Document passage Block Start

# Had my wheels refurbed at Lepsons



## Neil_S (Oct 26, 2005)

When I got the car, the MV2 alloys were pretty shot, not too much kerbing just flaking paint and they looked awful.

Wheels mean alot to me and so a refurb was on the cards immediately. I managed to arrange with Lepsons in Gillingham to have my car for 4 days last week and so I left it with them whilst they refurbed the wheels.

I was going to go for standard BMW silver but the "smoked chrome" really caught my eye so I went for that option.

It is a two tone effect, the rear of the alloys are black, the front a mix of silver through to dark grey/black.

From about 10 foot away it looks like standard wheels to your average punter, but up close they look a bit different and a finish I like.

Overall I am extremely pleased, Lepsons are real professionals and the finish is superb. I can heartily recommend Lepsons at Gillingham :thumb:

Wheels washed with Megs hyper wash, degreased wheel and rubber with Surfex HD 10:1, IPA'd with 91% IPA, FK1000p x 2, Optimum Tyre dressing.

Document passage Block End
Information shown Block Start

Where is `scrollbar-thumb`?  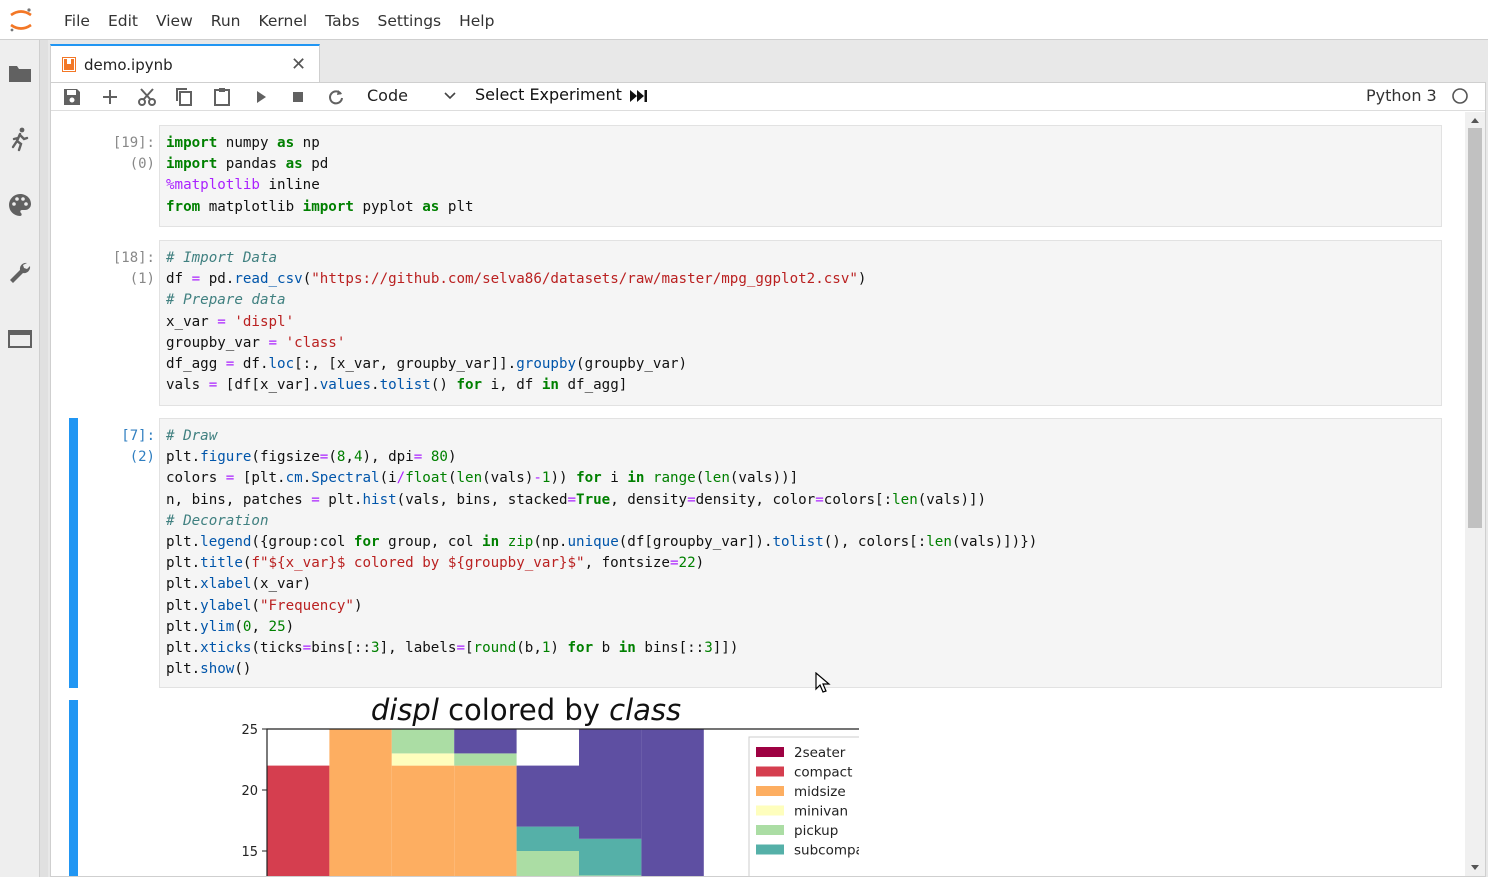 scrollbar-thumb is located at coordinates (1475, 328).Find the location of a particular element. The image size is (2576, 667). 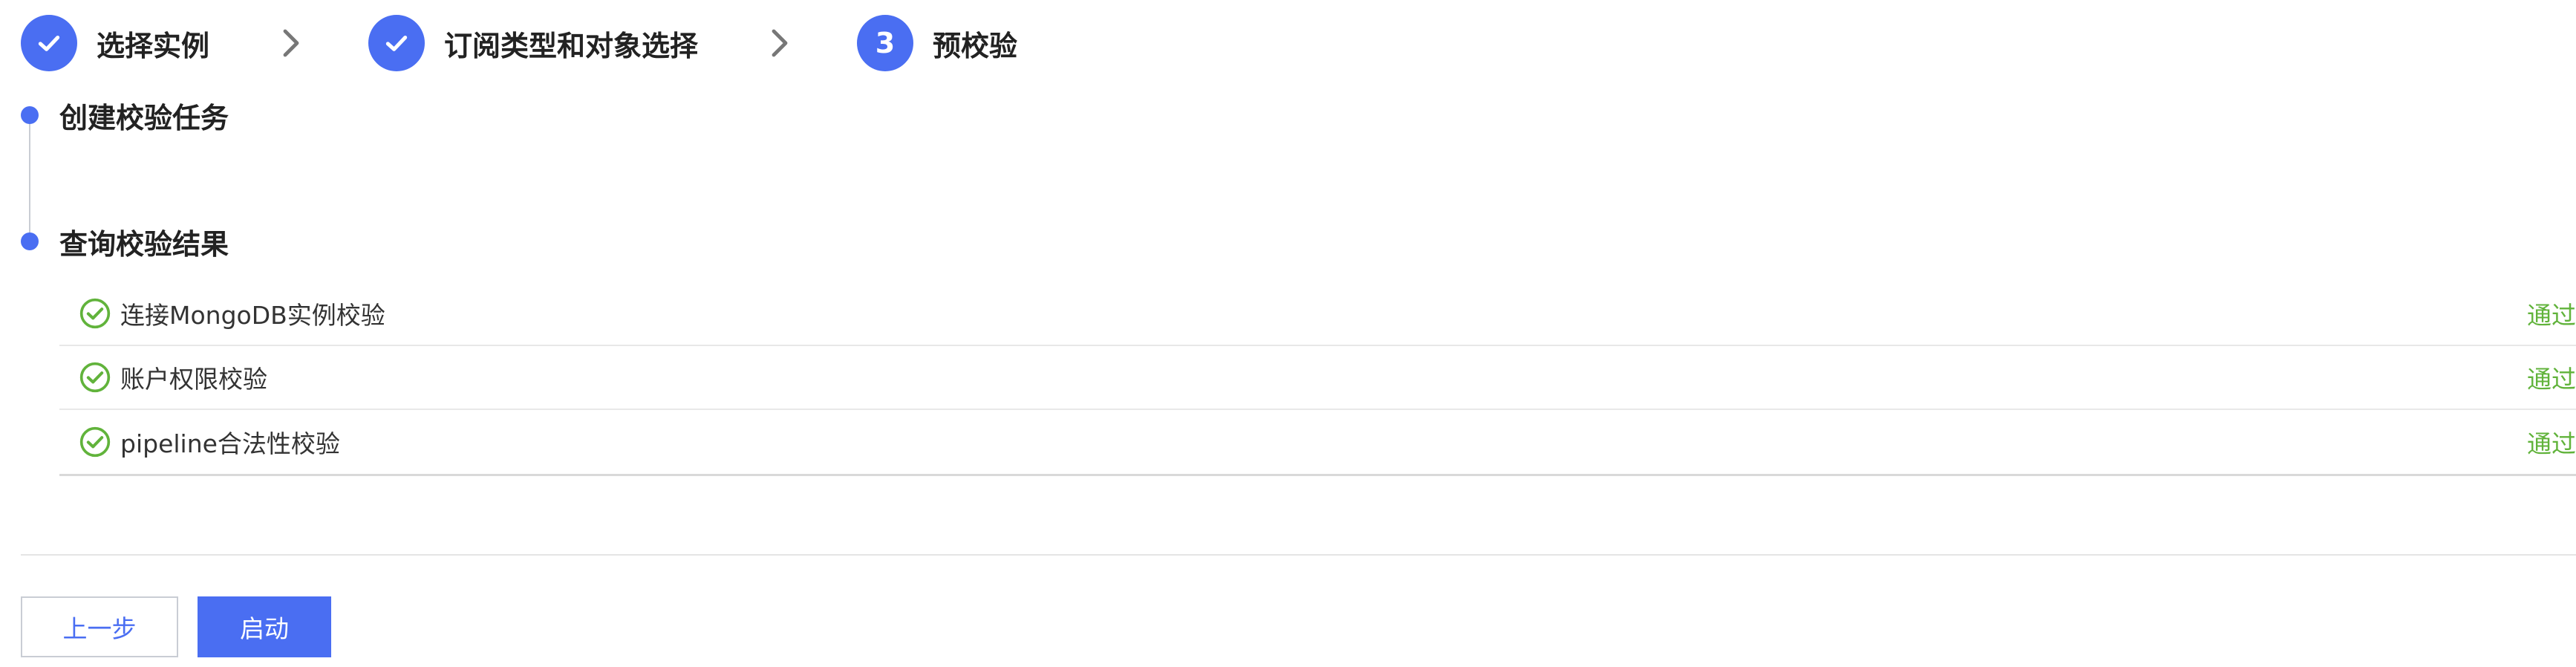

check-item-name: 连接MongoDB实例校验 is located at coordinates (252, 316).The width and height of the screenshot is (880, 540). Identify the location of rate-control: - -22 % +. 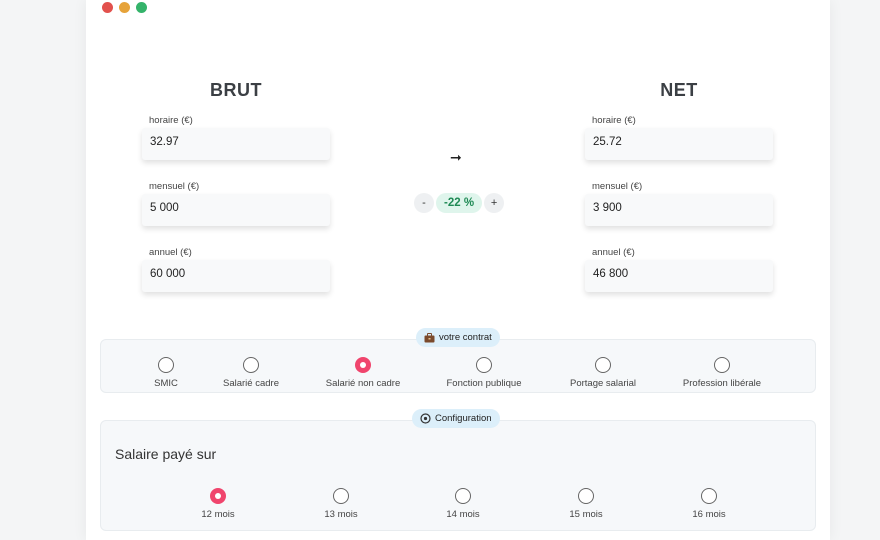
(460, 203).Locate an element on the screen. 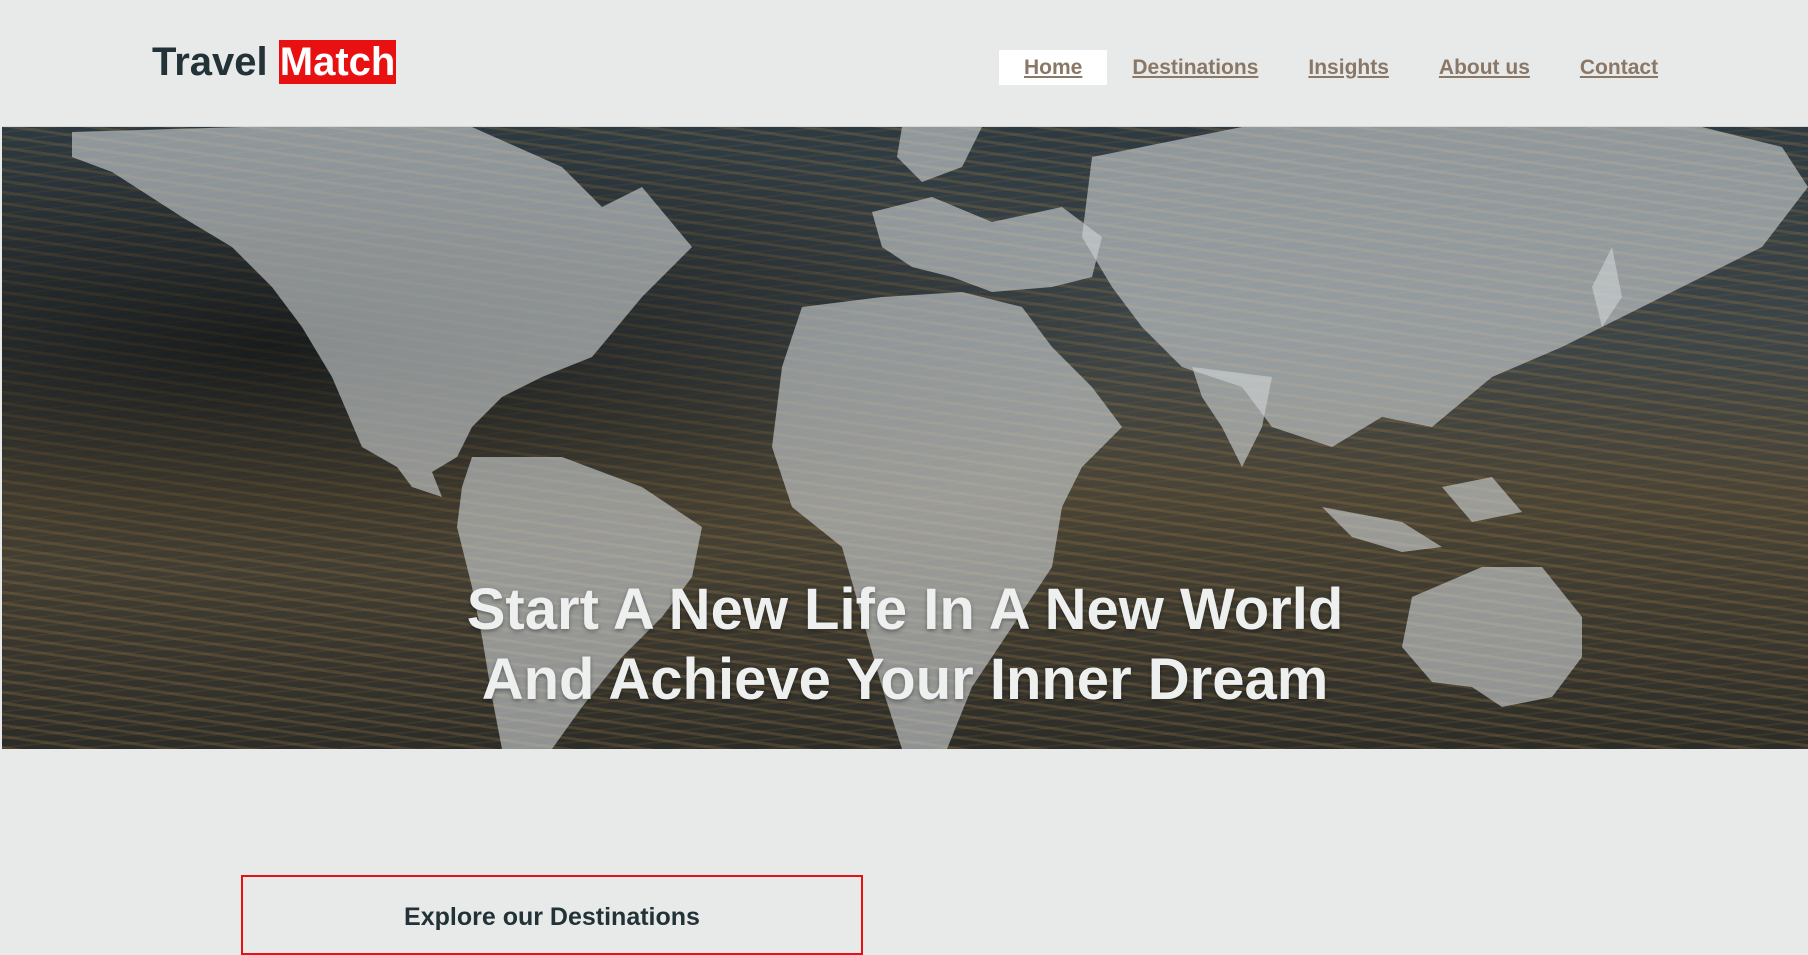 The height and width of the screenshot is (955, 1808). logo: Travel Match is located at coordinates (274, 62).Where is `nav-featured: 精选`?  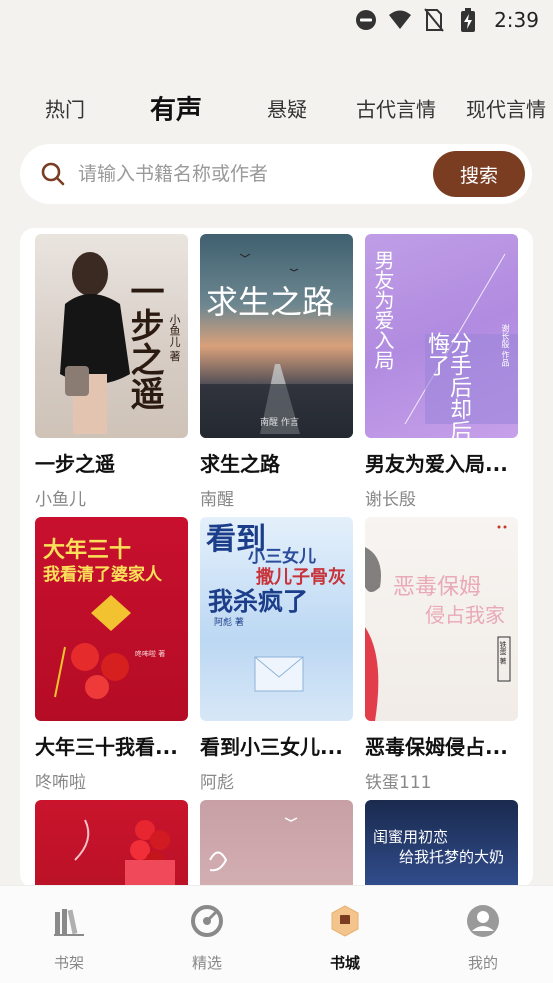 nav-featured: 精选 is located at coordinates (207, 934).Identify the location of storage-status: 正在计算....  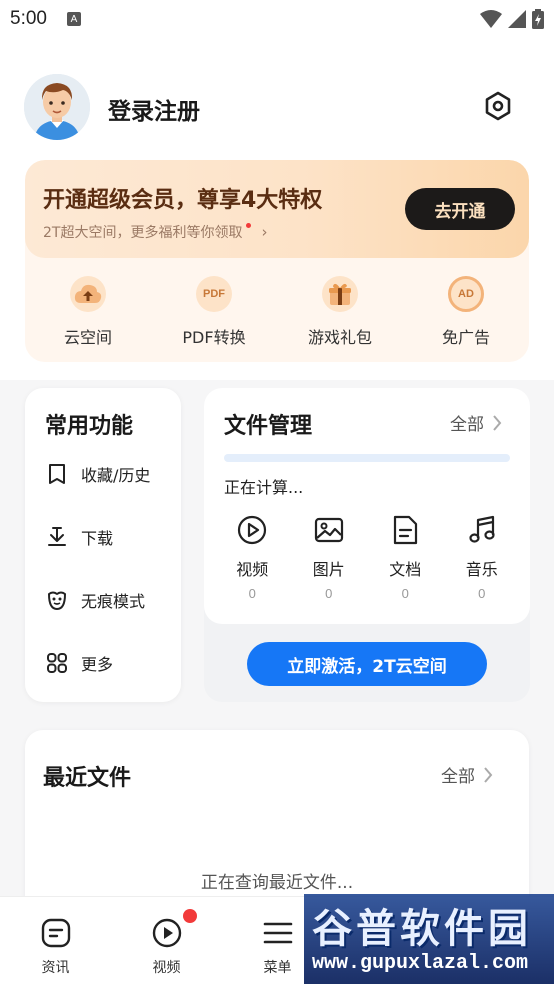
(264, 488).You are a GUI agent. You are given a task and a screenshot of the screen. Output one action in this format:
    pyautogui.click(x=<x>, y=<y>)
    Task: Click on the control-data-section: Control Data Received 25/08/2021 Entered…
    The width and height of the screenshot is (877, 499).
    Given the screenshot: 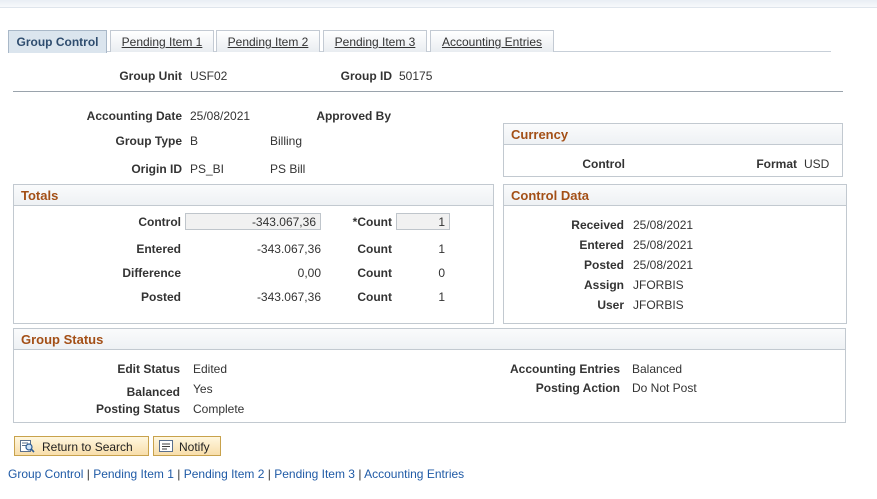 What is the action you would take?
    pyautogui.click(x=675, y=254)
    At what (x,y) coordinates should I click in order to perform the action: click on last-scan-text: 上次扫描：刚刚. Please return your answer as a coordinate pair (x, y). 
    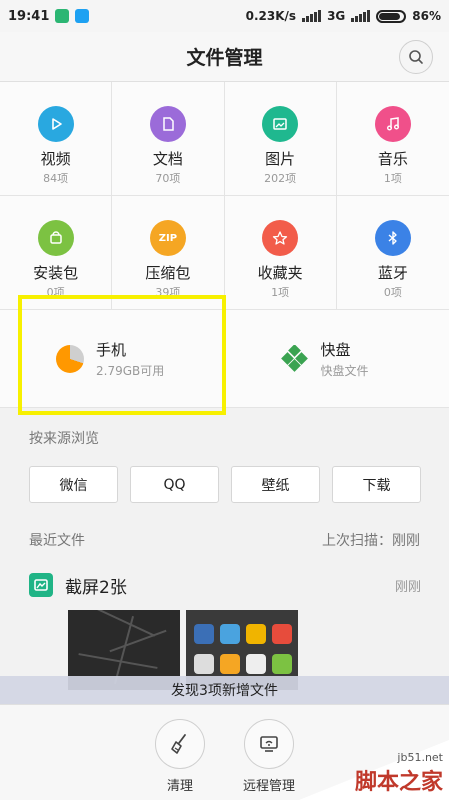
    Looking at the image, I should click on (371, 541).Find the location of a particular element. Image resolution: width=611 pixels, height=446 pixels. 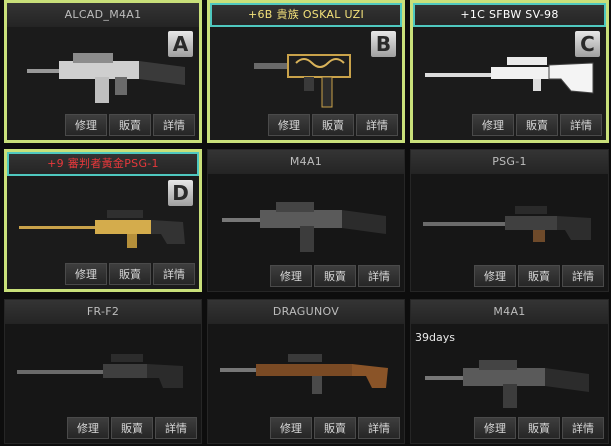

weapon-card-m4a1-rental: M4A1 39days 修理 販賣 詳情 is located at coordinates (510, 372).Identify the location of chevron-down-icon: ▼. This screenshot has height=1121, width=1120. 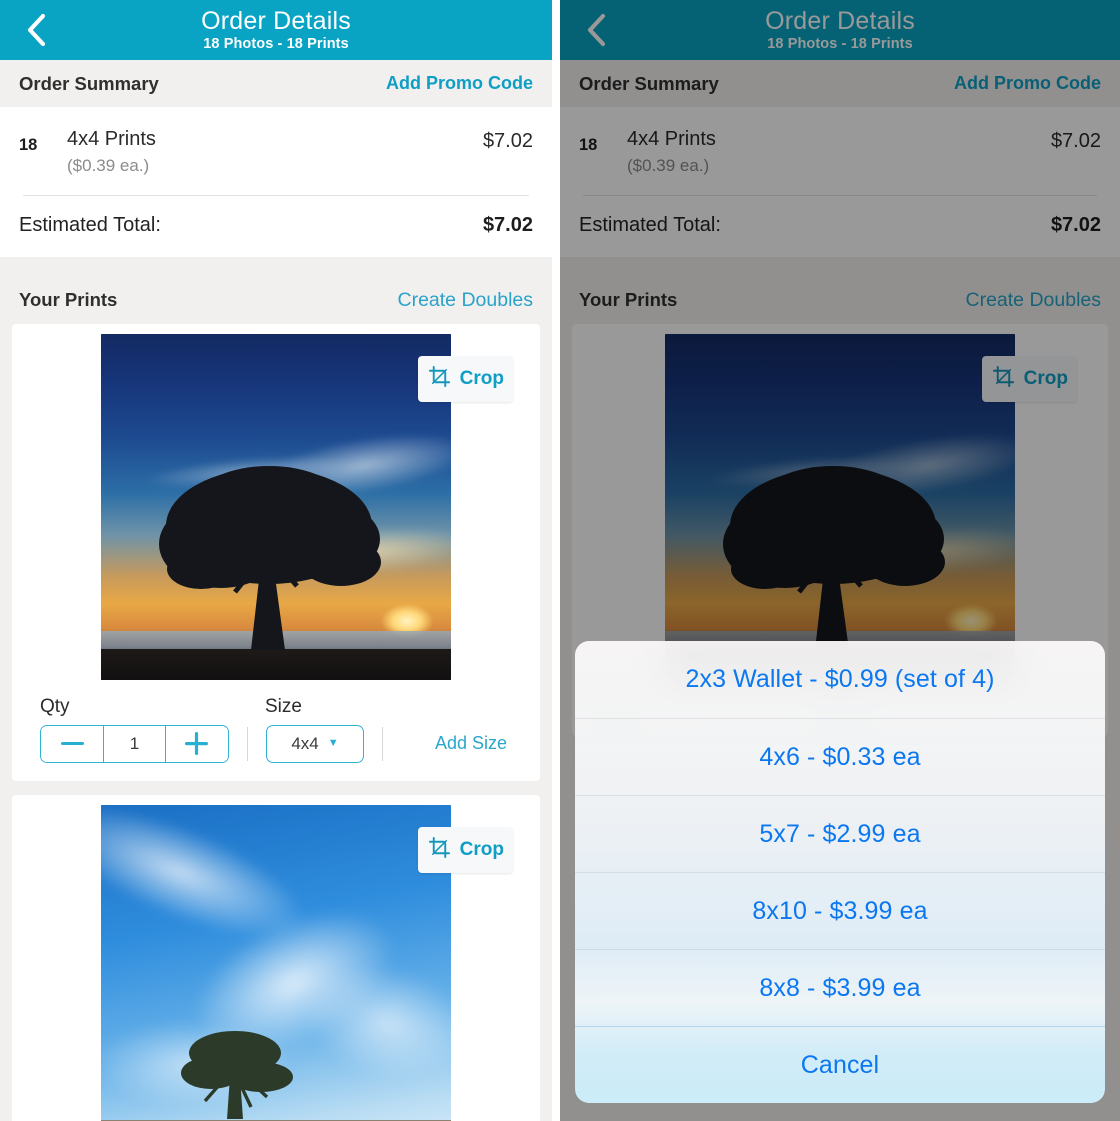
(333, 744).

Information shown Block End

Activity list:
(1) Print the wheel refurbishment post verbatim, between "# Had my wheels" and "they looked awful.", inclusive.
(2) In the wheel refurbishment post, which finish was chosen in place of standard BMW silver?
(3) According to the wheel refurbishment post, why was a refurb planned right after the car was bought?
The lines that come after the wheel refurbishment post are separate material.

Results of the tasks:
(1)
# Had my wheels refurbed at Lepsons



## Neil_S (Oct 26, 2005)

When I got the car, the MV2 alloys were pretty shot, not too much kerbing just flaking paint and they looked awful.

(2) The "smoked chrome" finish.

(3) The MV2 alloys were in poor shape. They had some kerbing and flaking paint, and they looked awful. The poster also says that wheels mean a lot to them.